The foraging behavior we observed was consistent with previous studies of foraging behavior in rats, monkeys, and humans, while also revealing novel aspects of overharvesting behavior. Consistent with prior studies, rats stayed longer in patches that yielded greater rewards, stayed longer in all patch types when the cost of traveling to a new patch was greater, left patches earlier when rewards depleted more quickly, and consistently overharvested (Constantino and Daw, 2015; Hayden et al., 2011; Kane et al., 2017). Our experiments also demonstrated that in certain environments rats violate qualitative predictions of MVT. Rats overharvested more when reward amount and delay were increased, even though reward rate was held constant, and they were differentially sensitive to whether the delay was before the receipt of the proximal reward or following its delivery. These findings supported the conjecture that overharvesting is related to time preferences.

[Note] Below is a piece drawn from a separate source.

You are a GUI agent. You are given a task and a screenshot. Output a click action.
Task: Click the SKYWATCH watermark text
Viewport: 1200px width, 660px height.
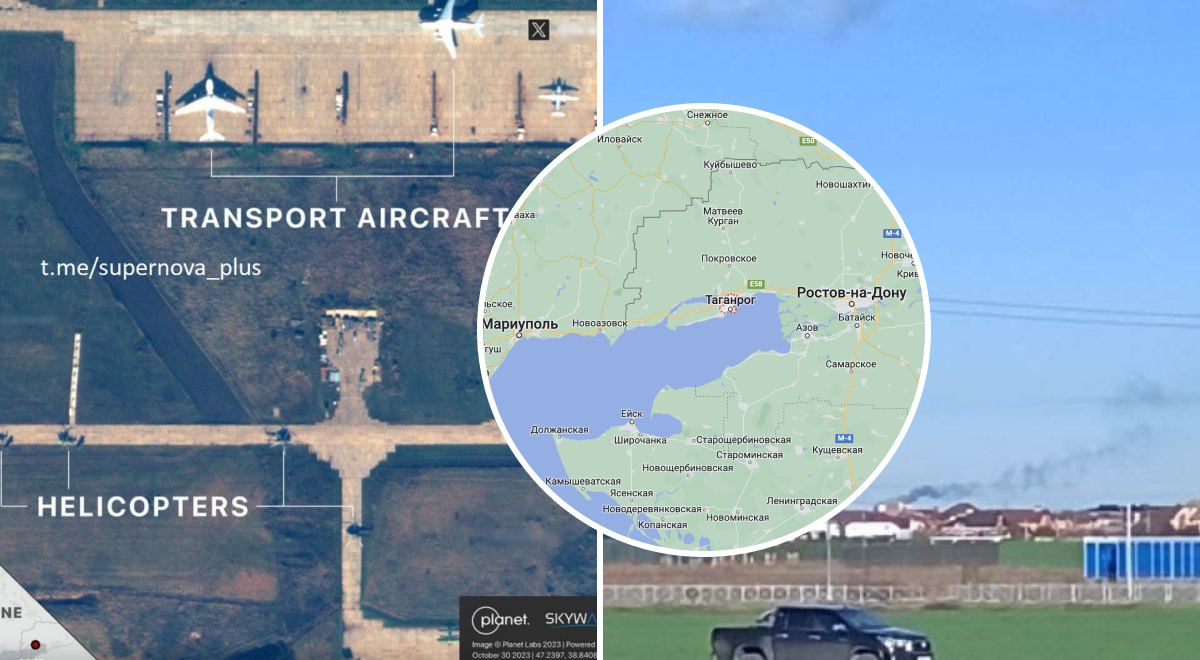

A number of studies have found that the preference for smaller, more immediate rewards can be explained by insensitivity to post-reward delays (Bateson and Kacelnik, 1996; Blanchard et al., 2013; Pearson et al., 2010; Stephens, 2001; Mazur, 1991). One hypothesis for why animals fail to incorporate post-reward delays into decisions is that they haven’t learned the structure of the task well, and thus cannot accurately predict future post-reward delays. Accordingly, providing explicit cues for the post-reward delays or increasing the salience of post-reward delays helps animals incorporate these delays into their decisions, reducing the bias towards selecting smaller, more immediate rewards over larger, delayed ones (Pearson et al., 2010; Blanchard et al., 2013). However, in the present study, rats were sensitive to post-reward delays in both the foraging and intertemporal choice task, providing further evidence that the preference for smaller, more immediate rewards in both tasks is due to time preferences and not a poor understanding of the task structure. Furthermore, quantitative modeling supported the hypothesis that suboptimal behavior was driven by time preferences rather than insensitivity to delays.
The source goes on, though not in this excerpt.